6.4 Phase II Expansion Verticals¶
Once the fusion engine and provenance architecture are proven, Phase II opens four expansion verticals using the same core, each requiring only a new translation module:
- Autonomous-vehicle and trucking GNSS integrity — Smart Columbus / DriveOhio ecosystem; May Mobility and large fleet operators with lane-level safety thresholds.
- Geospatial surveying and construction guidance — Trimble, Hexagon, and large national survey firms; cm-level accuracy windows for time-bounded projects.
- Satellite drag prediction for LEO operators — Atmospheric-density forecasting for constellation operators where conjunction risk and orbit-keeping fuel scale with thermospheric variability.

SUPPLIED INFORMATION:
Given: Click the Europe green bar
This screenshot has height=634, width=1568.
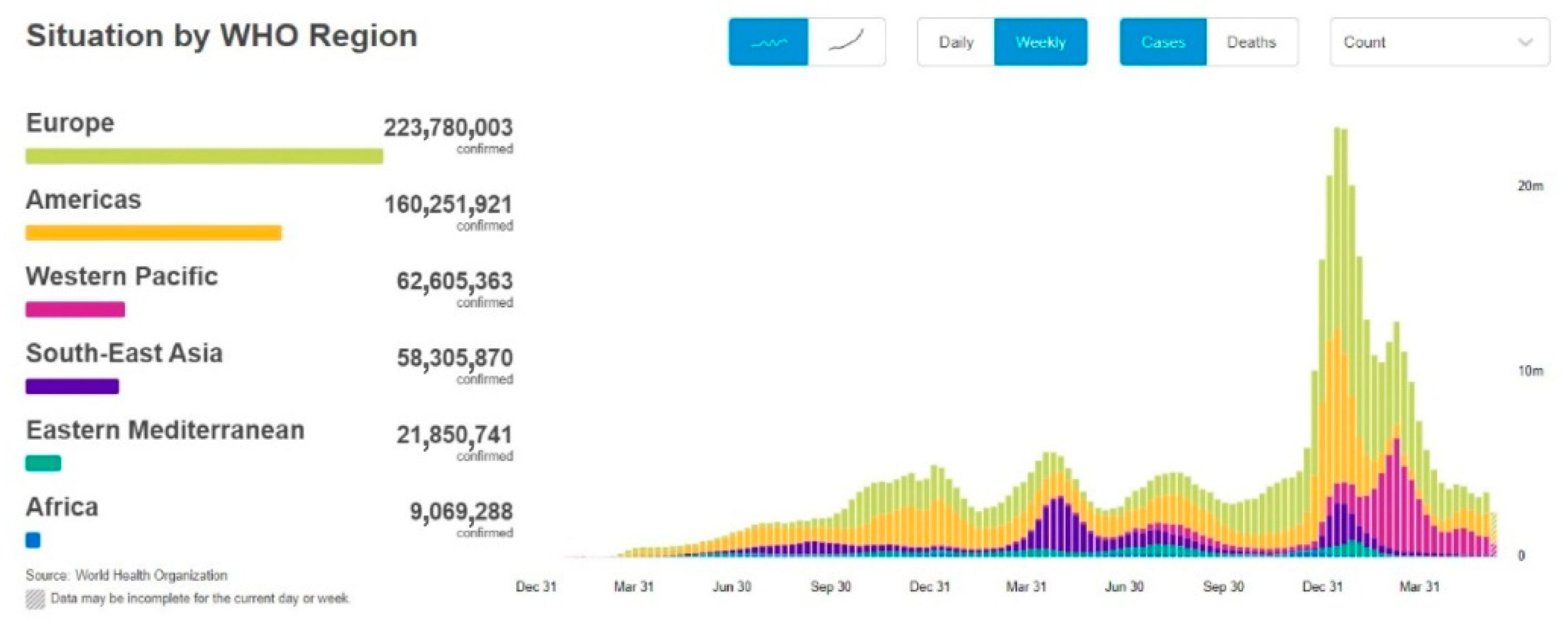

PROBLEM SET:
**A)** Do these statements agree with the Phase II expansion verticals text? (i) Each expansion vertical needs only a new translation module. (ii) The surveying and construction vertical works with mm-level accuracy windows. (iii) The satellite drag prediction vertical is meant for LEO operators.
**B)** Could you reproduce the Phase II expansion verticals text from "6.4 Phase II" to "for time-bounded projects."?

OUTPUTS BY TASK:
**A)**
(i) Yes: "each requiring only a new translation module"
(ii) No: "cm-level accuracy windows for time-bounded projects"
(iii) Yes: "Satellite drag prediction for LEO operators"

**B)**
6.4 Phase II Expansion Verticals¶
Once the fusion engine and provenance architecture are proven, Phase II opens four expansion verticals using the same core, each requiring only a new translation module:
- Autonomous-vehicle and trucking GNSS integrity — Smart Columbus / DriveOhio ecosystem; May Mobility and large fleet operators with lane-level safety thresholds.
- Geospatial surveying and construction guidance — Trimble, Hexagon, and large national survey firms; cm-level accuracy windows for time-bounded projects.